Bensen, T. M., & Paige, W. E. (1996). Leadership attributes addressed in industrial technology/technology education doctoral programs. The Journal of Technology Studies, 22(1), 15–21.

Blank, W. (1995). The 9 natural laws of leadership. New York: Amacom.

Covey, S. R. (1989). The 7 habits of highly effective people: Powerful lessons in personal change. New York: Simon & Schuster.

DeBare, I. (1998, November 20). Leadership lessons from the mythic and dead. San Francisco Chronicle, pp. B1, B3.

Dubrin, A. J. (1997). 10 minute guide to leadership. New York: Simon & Schuster.

Ezell, E. B., Jr. (1990). Effective leadership can support faculty in the research and publication activities needed for promotion and tenure. The Journal of Epsilon Pi Tau, 16(2), 11–16.

Goleman, D. (1998). Working with emotional intelligence. New York: Bantam Books.

Hayward, S. F. (1997). Churchill on leadership: Executive success in the face of adversity. Boston: Prima.

Jones, L. B. (1995). Jesus CEO: Using ancient wisdom for visionary leadership. Boston: Hyperion.

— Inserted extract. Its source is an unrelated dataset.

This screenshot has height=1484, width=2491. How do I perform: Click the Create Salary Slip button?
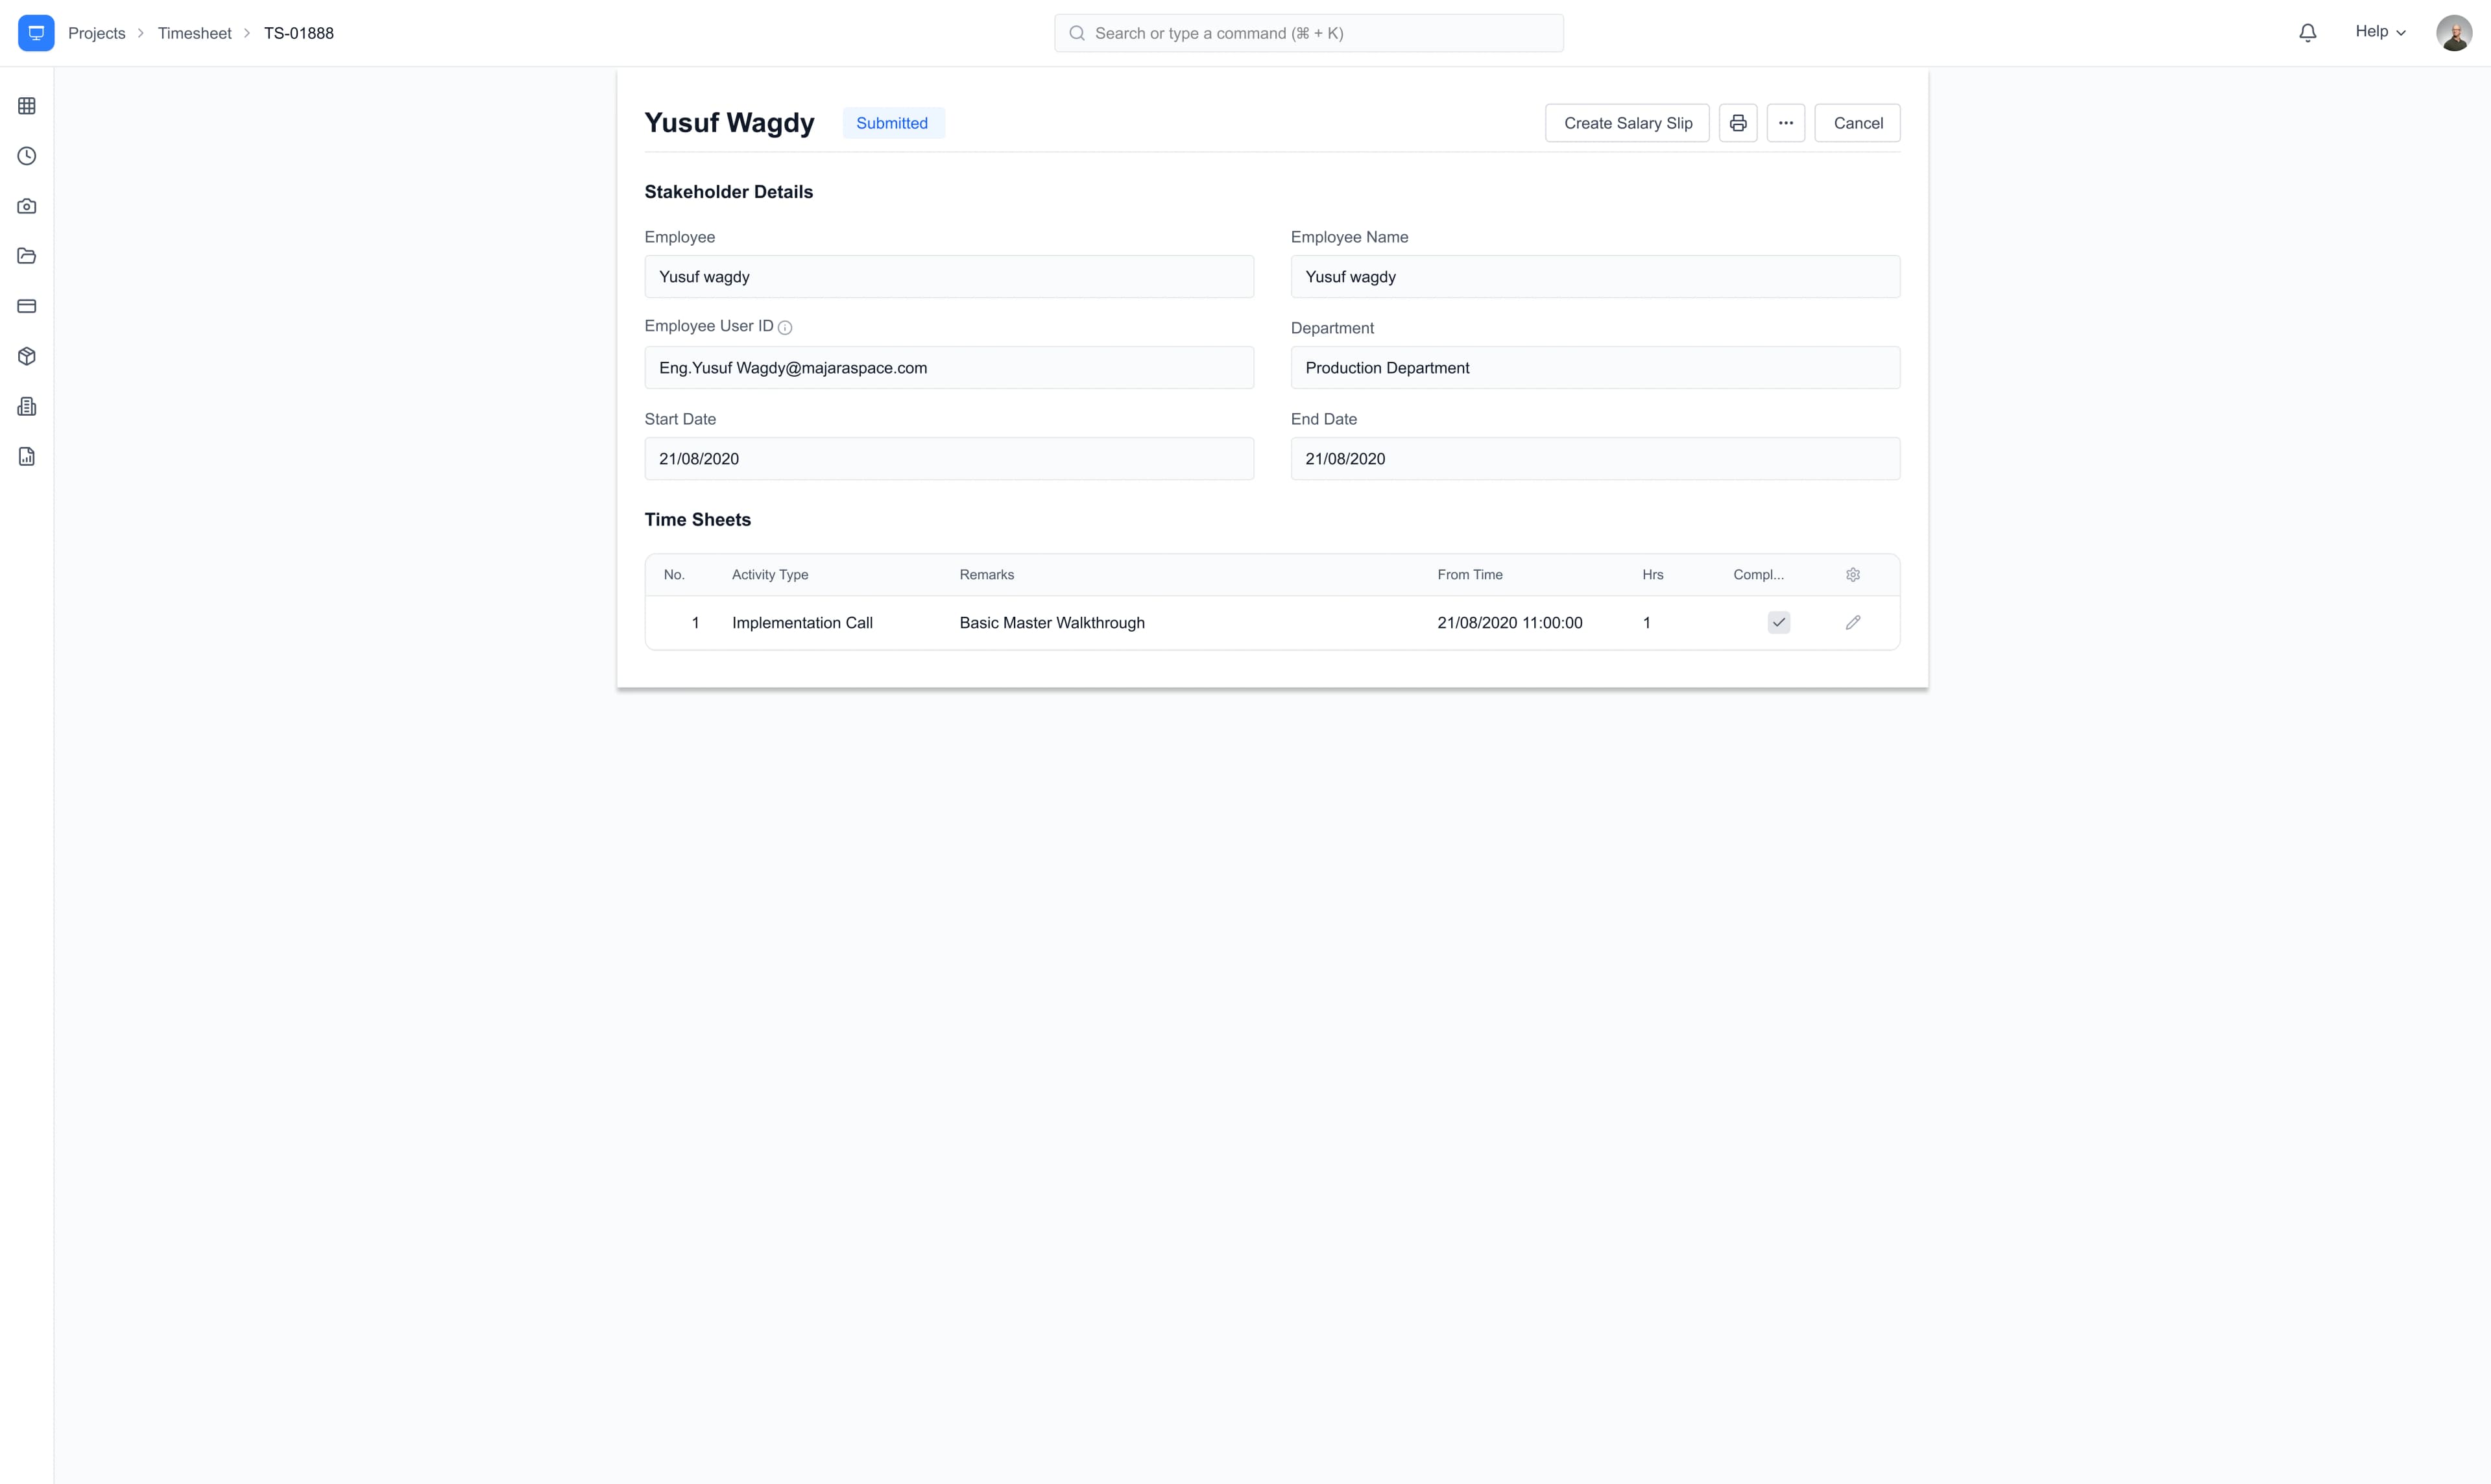(1627, 122)
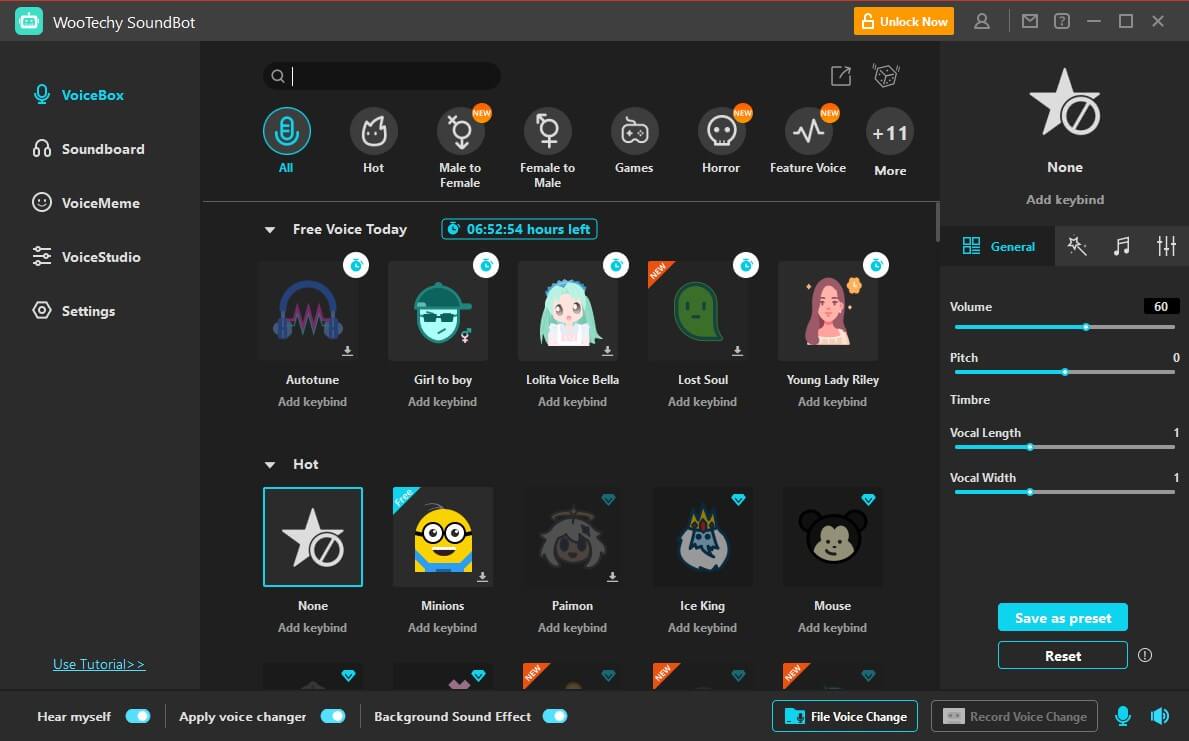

Maxwell, J. C. (1998). The 21 irrefutable laws of leadership: Follow them and people will follow you. Nashville, TN: Thomas Nelson.

Paige, W. D. (1997). Faculty perceptions of selection criteria for department leaders. The Journal of Technology Studies, 23(1), 33–37.

Roberts, W. (1990). Leadership secrets of Attila the Hun. New York: Warner Books.

Roberts, W., & Ross, B. (1996). Make it so: Leadership lessons from `Star Trek: The Next Generation.' New York: Simon & Schuster.

Tichy, N. M. (1997). The leadership engine. Ann Arbor, MI: Harper Business.

Wenig, R. E. (1987). The power of leadership for technology education. The Journal of Epsilon Pi Tau, 13(1), 32–39.

Wenig, R. E. (1988). A leadership model for implementing technology education. The Journal of Epsilon Pi Tau, 14(1), 16–24.

Wenig, R. E. (1991). The new leadership realities for technology education. The Journal of Epsilon Pi Tau, 17(1), 23–27.